* [Data for this exercise]:
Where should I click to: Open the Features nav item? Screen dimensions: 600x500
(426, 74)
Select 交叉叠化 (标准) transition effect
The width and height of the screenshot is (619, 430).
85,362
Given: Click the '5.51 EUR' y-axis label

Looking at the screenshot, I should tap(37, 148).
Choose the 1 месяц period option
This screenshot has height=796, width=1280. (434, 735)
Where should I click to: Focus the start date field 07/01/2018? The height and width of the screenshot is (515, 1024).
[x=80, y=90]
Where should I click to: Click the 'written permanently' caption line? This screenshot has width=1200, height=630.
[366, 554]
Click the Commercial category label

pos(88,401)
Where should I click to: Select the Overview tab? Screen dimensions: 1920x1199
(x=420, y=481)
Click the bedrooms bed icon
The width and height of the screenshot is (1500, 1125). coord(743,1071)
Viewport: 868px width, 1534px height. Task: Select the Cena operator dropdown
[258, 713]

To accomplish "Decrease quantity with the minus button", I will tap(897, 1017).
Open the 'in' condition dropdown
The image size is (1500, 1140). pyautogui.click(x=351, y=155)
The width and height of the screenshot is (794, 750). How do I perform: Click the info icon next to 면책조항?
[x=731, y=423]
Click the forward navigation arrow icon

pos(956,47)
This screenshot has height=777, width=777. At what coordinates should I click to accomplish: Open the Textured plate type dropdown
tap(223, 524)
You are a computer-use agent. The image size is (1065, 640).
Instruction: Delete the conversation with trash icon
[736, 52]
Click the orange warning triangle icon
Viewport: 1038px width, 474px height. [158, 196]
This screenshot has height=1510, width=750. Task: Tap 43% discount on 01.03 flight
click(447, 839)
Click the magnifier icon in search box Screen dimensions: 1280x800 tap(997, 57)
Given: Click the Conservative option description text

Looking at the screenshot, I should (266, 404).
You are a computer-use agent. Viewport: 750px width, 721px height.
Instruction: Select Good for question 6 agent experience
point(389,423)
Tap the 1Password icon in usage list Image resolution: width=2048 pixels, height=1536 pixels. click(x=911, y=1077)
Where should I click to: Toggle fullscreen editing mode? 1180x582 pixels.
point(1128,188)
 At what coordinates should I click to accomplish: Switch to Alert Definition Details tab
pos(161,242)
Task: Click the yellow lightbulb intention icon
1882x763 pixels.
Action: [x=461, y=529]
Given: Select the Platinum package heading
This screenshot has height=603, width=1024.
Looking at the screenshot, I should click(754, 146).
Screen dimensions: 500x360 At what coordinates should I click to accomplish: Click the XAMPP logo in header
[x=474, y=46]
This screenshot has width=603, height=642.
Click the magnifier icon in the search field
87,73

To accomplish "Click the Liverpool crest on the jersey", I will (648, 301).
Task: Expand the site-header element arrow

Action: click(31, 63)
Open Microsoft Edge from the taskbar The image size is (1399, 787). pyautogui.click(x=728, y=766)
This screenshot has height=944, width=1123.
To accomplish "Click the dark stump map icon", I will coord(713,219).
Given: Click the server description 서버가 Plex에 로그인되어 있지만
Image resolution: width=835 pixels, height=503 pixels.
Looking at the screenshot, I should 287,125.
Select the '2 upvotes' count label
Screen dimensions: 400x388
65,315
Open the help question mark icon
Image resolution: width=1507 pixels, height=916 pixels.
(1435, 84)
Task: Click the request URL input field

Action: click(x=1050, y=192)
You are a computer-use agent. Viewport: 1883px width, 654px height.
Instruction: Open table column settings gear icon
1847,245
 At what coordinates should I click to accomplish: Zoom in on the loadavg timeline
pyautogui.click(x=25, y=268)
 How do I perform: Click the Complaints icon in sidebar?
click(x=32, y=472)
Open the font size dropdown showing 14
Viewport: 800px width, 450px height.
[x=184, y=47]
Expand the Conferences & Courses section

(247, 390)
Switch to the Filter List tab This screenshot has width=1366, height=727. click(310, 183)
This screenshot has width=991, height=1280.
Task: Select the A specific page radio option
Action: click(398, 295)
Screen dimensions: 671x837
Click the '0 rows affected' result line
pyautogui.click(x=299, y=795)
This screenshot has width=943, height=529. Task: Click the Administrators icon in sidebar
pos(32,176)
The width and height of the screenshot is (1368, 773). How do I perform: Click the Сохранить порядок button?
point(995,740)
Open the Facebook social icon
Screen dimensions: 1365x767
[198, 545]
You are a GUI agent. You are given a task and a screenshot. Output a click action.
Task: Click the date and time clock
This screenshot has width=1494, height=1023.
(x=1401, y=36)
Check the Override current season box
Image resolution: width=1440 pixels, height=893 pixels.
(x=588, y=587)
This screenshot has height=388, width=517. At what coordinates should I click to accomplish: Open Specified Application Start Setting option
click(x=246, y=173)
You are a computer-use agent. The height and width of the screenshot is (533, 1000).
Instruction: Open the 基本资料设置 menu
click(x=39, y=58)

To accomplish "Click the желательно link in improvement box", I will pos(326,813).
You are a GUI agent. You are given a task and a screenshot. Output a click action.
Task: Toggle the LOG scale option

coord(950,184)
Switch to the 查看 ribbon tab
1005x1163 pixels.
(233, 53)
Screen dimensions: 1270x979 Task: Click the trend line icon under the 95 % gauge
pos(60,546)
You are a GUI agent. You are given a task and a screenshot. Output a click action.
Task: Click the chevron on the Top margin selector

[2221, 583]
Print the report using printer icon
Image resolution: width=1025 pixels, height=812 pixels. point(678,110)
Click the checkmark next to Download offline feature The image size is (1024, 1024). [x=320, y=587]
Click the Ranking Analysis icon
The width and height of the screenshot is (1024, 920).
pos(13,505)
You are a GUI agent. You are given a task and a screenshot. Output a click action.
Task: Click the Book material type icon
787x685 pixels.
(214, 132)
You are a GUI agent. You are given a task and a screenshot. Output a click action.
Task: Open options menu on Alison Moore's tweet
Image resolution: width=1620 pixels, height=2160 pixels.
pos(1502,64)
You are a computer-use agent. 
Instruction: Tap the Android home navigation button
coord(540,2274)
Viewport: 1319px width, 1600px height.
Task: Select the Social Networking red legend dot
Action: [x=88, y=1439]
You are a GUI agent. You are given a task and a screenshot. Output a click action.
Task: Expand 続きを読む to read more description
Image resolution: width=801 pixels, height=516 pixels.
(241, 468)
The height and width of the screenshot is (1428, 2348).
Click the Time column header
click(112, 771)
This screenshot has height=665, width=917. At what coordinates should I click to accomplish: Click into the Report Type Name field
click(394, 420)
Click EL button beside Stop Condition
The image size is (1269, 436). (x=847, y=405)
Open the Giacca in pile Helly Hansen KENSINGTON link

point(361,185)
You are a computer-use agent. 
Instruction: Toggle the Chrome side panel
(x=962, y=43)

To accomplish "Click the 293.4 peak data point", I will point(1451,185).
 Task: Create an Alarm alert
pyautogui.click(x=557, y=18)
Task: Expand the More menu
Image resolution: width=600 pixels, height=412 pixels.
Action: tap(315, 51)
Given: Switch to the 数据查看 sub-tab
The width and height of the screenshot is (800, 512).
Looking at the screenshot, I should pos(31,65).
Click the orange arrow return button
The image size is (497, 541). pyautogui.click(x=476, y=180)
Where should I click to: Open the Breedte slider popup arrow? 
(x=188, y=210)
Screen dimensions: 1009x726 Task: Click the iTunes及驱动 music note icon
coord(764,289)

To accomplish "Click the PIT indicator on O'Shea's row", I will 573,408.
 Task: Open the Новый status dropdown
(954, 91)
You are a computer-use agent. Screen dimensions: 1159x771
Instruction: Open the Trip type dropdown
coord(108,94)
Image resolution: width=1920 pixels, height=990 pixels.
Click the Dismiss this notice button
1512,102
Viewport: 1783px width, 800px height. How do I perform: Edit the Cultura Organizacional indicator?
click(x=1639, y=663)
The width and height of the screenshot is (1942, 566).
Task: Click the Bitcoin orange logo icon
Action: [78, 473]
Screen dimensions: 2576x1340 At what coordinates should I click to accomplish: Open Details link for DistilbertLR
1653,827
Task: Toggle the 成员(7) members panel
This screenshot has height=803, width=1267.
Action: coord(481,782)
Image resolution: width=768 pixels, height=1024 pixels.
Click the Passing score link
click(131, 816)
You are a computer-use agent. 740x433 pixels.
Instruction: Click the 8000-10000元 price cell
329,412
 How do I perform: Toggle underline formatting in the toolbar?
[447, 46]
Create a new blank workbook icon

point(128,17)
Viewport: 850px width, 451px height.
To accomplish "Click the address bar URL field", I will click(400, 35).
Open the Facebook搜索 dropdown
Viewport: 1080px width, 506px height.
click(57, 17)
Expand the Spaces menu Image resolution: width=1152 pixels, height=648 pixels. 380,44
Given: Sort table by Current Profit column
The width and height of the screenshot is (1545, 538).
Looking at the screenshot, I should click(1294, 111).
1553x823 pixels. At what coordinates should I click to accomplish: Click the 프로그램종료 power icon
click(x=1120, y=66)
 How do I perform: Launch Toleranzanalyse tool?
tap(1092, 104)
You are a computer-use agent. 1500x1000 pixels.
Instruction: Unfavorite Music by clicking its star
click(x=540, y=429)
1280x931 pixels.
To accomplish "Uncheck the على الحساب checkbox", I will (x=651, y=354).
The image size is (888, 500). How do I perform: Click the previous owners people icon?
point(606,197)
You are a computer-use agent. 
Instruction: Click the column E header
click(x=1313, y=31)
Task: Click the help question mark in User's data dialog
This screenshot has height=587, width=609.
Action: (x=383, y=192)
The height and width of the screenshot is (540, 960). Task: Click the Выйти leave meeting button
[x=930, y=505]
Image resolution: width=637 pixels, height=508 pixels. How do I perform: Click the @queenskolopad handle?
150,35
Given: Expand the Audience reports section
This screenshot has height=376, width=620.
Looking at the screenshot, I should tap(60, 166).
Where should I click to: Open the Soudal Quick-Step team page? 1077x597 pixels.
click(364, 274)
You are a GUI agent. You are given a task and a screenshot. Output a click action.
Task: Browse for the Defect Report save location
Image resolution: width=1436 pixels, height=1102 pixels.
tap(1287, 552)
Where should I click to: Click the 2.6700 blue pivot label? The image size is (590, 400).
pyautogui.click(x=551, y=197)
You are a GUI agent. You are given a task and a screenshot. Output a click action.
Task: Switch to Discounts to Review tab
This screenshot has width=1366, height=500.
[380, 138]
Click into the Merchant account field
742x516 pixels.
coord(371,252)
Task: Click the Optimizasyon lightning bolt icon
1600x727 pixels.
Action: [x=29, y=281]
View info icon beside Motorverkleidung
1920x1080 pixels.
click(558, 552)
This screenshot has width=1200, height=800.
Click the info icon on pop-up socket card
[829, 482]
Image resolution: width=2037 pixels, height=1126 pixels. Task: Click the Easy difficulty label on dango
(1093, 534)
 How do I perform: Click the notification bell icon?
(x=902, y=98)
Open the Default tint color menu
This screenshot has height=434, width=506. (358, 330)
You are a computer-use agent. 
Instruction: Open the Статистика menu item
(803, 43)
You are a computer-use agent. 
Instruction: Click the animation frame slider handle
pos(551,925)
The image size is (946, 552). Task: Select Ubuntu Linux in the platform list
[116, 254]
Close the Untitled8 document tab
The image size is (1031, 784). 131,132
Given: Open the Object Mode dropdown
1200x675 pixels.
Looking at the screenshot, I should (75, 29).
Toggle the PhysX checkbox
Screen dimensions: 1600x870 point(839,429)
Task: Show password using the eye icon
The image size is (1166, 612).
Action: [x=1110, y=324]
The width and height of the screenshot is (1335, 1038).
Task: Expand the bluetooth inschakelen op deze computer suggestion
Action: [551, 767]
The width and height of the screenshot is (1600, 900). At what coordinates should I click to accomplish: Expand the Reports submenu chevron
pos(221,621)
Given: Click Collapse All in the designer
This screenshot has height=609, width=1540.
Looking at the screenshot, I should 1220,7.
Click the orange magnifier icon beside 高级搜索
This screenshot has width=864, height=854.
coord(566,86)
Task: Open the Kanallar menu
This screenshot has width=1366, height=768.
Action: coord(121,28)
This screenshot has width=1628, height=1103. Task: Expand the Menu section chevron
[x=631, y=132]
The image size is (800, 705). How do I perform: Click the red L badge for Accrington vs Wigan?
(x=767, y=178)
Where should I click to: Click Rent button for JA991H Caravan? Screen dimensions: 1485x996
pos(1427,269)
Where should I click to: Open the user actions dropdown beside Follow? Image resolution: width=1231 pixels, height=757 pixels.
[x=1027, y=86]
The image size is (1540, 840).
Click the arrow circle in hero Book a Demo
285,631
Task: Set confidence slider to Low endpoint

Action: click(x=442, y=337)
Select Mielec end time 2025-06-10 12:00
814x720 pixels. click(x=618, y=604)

* [The problem]: What are the lines of the data above that include the string "will"? Copy them.

* [Exercise solution]:
To accomplish "Decrease quantity with the minus button", I will tap(897, 1017).
To accomplish "Click the Liverpool crest on the jersey", I will (648, 301).
To accomplish "Click the dark stump map icon", I will coord(713,219).
To accomplish "Click the желательно link in improvement box", I will pos(326,813).
To accomplish "Click the 293.4 peak data point", I will point(1451,185).
To accomplish "Click the PIT indicator on O'Shea's row", I will 573,408.
To accomplish "Click the address bar URL field", I will click(400, 35).
To accomplish "Uncheck the على الحساب checkbox", I will (x=651, y=354).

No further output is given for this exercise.